This item was presented by Oretha Wofford, Principal Social Worker.
The Panel were advised that the report had been written six months before and that progress had been made in a number of areas since then. However, there remained some lingering themes:
- Issues with preparation for leaving care and pathway planning for young people aged 16 and over
- Issues with the quality of visits
- Delays in getting cases resolved
- The quality of direct work with young people
The Chair invited Tim Sugden, who had been an IRO for 11 years, to speak on his experience of this work. He explained that he had written the preface to the "IRO voices Annual Report" included in this meeting's agenda and set out the key issues he had faced in doing this work, such as receiving appropriate answers to his many questions and queries. He conceded, however, that there had been some improvement and that quality assurance had become more consistent in recent months.
Tim Sugden explained that there were three complaint stages before an issue was escalated to the Executive Director, and that 3 complaints had reached that final stage in the last 4 months, including a complaint regarding immunisation.
Officers concurred that the council needed to embrace the views of IROs and use them to improve outcomes for children and that timeliness of responses needed to be improved.
Members discussed the graph on page 41 of the agenda, setting out responses to the question "Has semi-independent / permanent accommodation, the leaving care grant and post-eighteen support been explained?". They noted that only 45% had answered "yes" to this question. Officers explained that while these questions were always discussed, they were not always explained clearly enough, leading to a negative answer from looked after children. This was a particular problem for young people from black and minority ethnic backgrounds who had not fully understood the information given to them.
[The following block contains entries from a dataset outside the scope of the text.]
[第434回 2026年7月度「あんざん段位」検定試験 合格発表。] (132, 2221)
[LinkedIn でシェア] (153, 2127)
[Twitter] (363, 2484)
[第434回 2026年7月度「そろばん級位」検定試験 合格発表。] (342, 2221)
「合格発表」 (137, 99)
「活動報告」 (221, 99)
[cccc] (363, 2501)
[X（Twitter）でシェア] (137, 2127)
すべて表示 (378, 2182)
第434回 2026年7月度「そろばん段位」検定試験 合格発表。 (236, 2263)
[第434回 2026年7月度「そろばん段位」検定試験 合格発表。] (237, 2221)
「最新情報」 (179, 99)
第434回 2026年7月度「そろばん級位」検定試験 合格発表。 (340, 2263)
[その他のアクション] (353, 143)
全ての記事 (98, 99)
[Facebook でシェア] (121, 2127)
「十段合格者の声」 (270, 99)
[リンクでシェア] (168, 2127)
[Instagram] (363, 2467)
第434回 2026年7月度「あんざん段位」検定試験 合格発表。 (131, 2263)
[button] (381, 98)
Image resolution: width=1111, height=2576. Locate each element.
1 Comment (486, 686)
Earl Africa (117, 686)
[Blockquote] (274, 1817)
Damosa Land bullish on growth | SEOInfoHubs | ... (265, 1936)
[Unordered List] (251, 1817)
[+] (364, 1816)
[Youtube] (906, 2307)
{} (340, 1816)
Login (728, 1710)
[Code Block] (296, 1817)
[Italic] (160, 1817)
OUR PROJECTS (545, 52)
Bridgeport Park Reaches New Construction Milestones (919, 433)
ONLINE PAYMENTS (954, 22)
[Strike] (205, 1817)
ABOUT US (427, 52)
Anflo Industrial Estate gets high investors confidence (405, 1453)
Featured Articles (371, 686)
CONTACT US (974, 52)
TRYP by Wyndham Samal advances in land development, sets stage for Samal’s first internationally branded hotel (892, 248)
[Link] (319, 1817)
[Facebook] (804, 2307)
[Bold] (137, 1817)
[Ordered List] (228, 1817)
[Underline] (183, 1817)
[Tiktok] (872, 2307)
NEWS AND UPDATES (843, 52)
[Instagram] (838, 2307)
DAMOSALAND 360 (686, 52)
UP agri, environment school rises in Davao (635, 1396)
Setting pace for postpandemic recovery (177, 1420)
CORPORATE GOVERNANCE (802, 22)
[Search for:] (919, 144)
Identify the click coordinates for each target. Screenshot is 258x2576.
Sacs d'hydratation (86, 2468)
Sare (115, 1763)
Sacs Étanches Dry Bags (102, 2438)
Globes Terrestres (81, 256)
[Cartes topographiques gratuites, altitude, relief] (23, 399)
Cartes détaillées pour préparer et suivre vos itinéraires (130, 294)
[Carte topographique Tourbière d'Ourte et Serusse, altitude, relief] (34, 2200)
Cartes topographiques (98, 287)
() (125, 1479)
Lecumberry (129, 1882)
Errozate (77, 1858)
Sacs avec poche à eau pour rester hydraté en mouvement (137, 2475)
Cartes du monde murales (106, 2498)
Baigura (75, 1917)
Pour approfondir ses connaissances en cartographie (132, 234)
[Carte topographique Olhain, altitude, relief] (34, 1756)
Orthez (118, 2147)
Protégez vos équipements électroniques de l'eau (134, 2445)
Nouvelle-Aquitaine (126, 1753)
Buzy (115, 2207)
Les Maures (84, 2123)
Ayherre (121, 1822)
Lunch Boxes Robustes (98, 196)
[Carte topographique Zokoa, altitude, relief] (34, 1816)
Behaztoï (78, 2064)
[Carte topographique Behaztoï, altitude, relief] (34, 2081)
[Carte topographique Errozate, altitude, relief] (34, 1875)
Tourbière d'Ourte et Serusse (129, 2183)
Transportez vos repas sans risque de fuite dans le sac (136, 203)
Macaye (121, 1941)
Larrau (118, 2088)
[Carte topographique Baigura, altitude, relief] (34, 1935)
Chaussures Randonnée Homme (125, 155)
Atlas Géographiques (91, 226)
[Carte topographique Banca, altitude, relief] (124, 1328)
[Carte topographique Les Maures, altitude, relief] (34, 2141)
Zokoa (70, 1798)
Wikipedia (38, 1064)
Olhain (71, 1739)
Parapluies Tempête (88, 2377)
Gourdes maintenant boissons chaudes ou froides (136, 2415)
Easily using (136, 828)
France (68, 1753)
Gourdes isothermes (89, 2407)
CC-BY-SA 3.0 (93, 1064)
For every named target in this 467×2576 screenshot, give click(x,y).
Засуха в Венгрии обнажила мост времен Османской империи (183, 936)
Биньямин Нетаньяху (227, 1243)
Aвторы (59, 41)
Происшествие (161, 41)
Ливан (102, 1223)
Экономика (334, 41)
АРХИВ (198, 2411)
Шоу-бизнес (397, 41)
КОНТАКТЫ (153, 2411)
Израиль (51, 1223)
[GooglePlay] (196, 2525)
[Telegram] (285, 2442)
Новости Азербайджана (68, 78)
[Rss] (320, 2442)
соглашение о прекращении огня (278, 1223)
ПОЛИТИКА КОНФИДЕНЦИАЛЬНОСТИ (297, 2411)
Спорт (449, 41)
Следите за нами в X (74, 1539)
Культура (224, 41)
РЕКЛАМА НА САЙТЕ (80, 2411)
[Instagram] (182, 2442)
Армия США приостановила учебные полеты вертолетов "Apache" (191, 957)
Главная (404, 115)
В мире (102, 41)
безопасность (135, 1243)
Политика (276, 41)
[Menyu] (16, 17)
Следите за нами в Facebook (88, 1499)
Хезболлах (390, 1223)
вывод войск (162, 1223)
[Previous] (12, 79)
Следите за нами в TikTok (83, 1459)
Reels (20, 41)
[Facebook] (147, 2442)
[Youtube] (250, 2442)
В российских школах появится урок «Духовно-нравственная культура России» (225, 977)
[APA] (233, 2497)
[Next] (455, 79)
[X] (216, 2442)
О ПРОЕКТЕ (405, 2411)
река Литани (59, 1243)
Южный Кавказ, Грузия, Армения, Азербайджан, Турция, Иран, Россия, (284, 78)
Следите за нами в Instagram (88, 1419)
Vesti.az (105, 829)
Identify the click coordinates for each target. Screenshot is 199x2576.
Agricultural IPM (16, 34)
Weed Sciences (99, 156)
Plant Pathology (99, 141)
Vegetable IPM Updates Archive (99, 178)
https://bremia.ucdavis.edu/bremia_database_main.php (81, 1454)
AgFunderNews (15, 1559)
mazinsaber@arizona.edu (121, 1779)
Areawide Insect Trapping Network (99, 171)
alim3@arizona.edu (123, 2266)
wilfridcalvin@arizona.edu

Members questioned officers regarding the reasons for delays in addressing "CERPs" (complaints made using the Croydon Escalation and Resolution Process"). Officers explained that these delays were due to a range of reasons including the notification process. Asked whether they felt the process was satisfactory, officers replied that it had improved dramatically after initial teething troubles and that an increasing number of IROs were using the complaints process effectively and confidently. The Panel also heard that there was an agreed escalation policy with guidance on thresholds for triggering a "CERP", which officers would be happy to circulate. To officers' comments on thresholds, members stressed that thresholds might need to vary according to the type and acuteness of need of different individuals.
Members and officers agreed that endeavouring to resolve issues through informal discussion before having to escalate them as "CERPs" was good practice, but it was emphasised that a record of informal discussions also needed to be kept. Officers stated that a system had been developed for recording such informal discussions, which currently held about 230 such reports. It was argued that the monitoring of such discussions should be improved and that these records should be analysed to identify trends and tackle them in a timely fashion.
The Panel were informed that the Director of Children, Family Intervention and Children's Social Care received a quarterly report regarding ongoing issues, which was then used to review and fine-tune management plans.
Asked about trends in CERPs, officers responded that health assessments had been an issue some years ago but that backlogs had now been resolved.
Members asked how often there had been an escalation of an informal discussion to a formal complaint. Officers explained that serious issues such as the failure to take forward an adoption plan might merit swift escalation while an issue with pocket money would not merit a full scale complaint under the Croydon Escalation and Resolution Process.
Officers stressed that while CERPs were a useful tool for addressing the needs of Looked After Children, the role of IROs was not to be a "compliance police force", but rather to befriend, encourage and inspire young people in care.
The Panel heard that one IRO was attached to the Leaving Care team to help young people manage the challenging transition from care to independence more easily.
The Chair invited young people present to comment on their relationship with their IROs.
K. stated that he had a friendly IRO, who he felt really listened to his views and needs, and did not take sides. He felt that all IROs should be like his one.
R. stated that he had a very understanding IRO. He explained that he learnt quite slowly and that he received good support from his IRO and his social worker to manage his learning difficulties.
R.'s foster carer stated that R's IRO had been on long term sickness leave and that no one had filled that gap in her absence, which had led to difficulties for R. including the cancellation of his Personal Education Plan (PEP). The IRO had then come back too soon in the opinion of the foster carer, which had had an impact on R. She stressed that a back-up plan was needed in such circumstances to provide continuity of support for Looked After Children.
B. was in attendance but his foster carer spoke for him and said that everything was OK.
Young people in attendance were asked whether they felt that they had received adequate preparation for leaving care. R. stated that he had, and was appreciative of the information and advice he had received. He added that he felt he would benefit from support e.g. financial advice at the point when he moved to semi-independent accommodation. K., on the other hand, felt that the Leaving Care team did not take this work seriously enough. He felt that he was not ready to move out from his foster family and urged officers to make that transfer easier. He explained that he had had the same social worker for 7 years and had developed a very good relationship with her and stressed that for many young looked after people, turning 18 represented a real challenge.
Officers stated that with the "Staying put" initiative, young people were encouraged to go semi-independent ONLY if they felt ready to do so.
Officers, Looked After Children and their foster carers were thanked for their responses to members' questions.